THE INPUT:
····················
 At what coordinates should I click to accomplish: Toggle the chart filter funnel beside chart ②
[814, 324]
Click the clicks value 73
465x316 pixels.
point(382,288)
····················
YOUR GOAL:
Each line of the material must be restated exactly.

RESULT OF THE TASK:
 At what coordinates should I click to accomplish: Toggle the chart filter funnel beside chart ②
[814, 324]
Click the clicks value 73
465x316 pixels.
point(382,288)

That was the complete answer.